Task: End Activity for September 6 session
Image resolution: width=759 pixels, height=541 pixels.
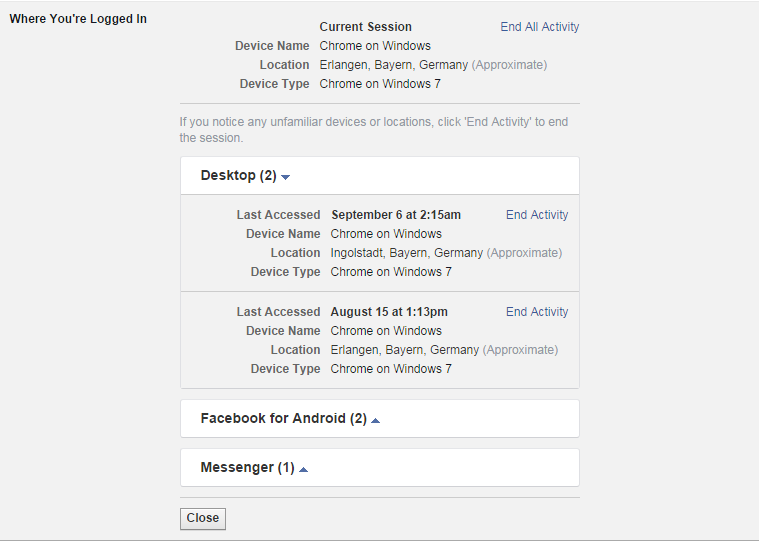Action: pos(536,215)
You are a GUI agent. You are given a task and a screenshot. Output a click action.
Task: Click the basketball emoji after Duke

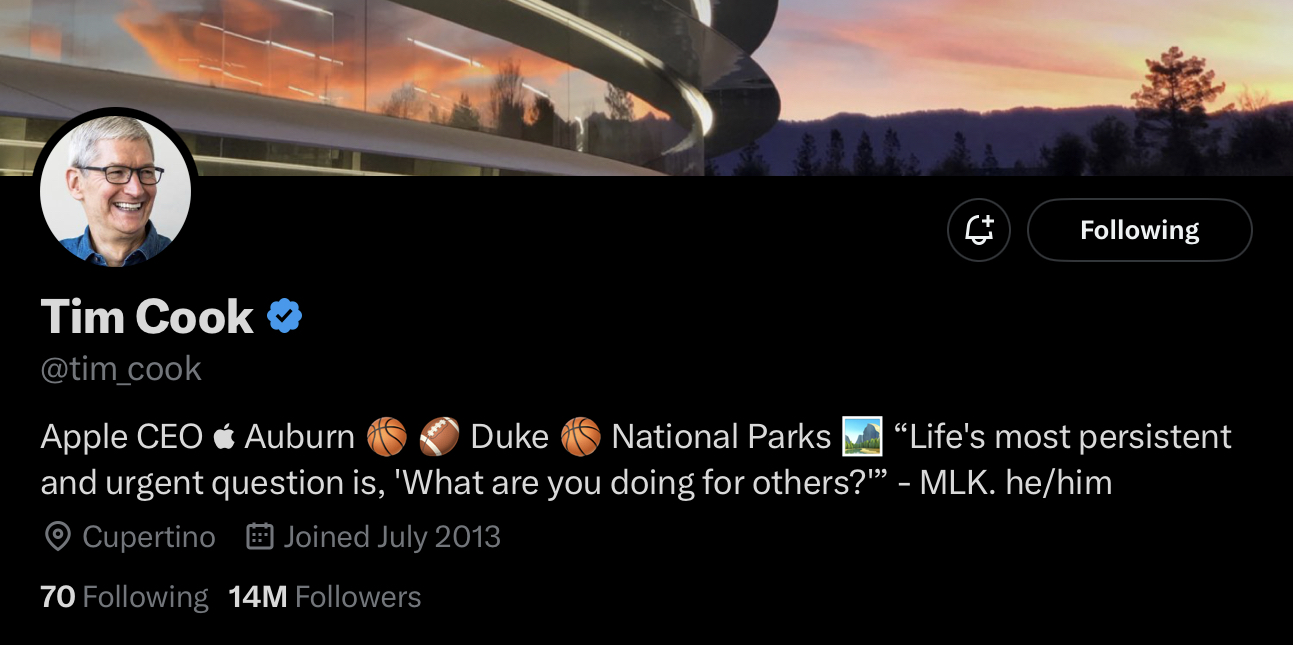pos(580,437)
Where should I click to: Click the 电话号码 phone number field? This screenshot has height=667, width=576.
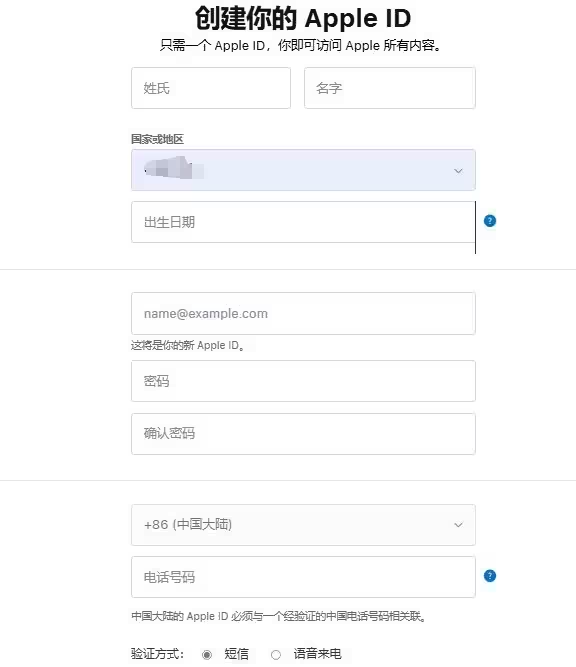point(303,577)
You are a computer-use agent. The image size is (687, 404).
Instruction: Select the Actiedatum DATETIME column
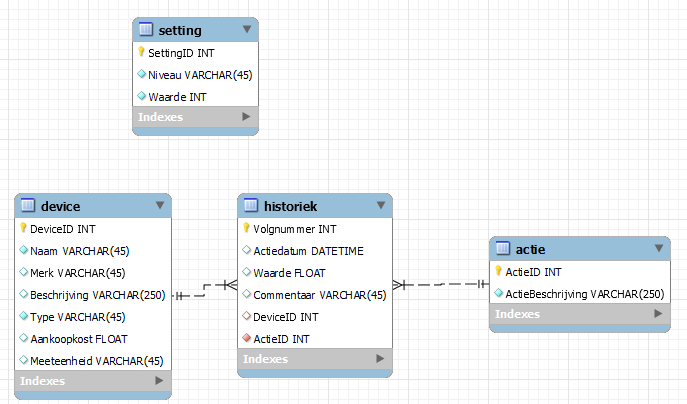tap(309, 251)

■ **Exercise goal**: Write out again, exactly, each line from the one with "Task: Click the basketball emoji after Duke" to the end of the entries. No pictures go in.

■ **Answer below**:
Task: Click the basketball emoji after Duke

pos(580,437)
Where should I click to: Click the 电话号码 phone number field? This screenshot has height=667, width=576.
point(303,577)
You are a computer-use agent. The image size is (687, 404).
Instruction: Select the Actiedatum DATETIME column
tap(309, 251)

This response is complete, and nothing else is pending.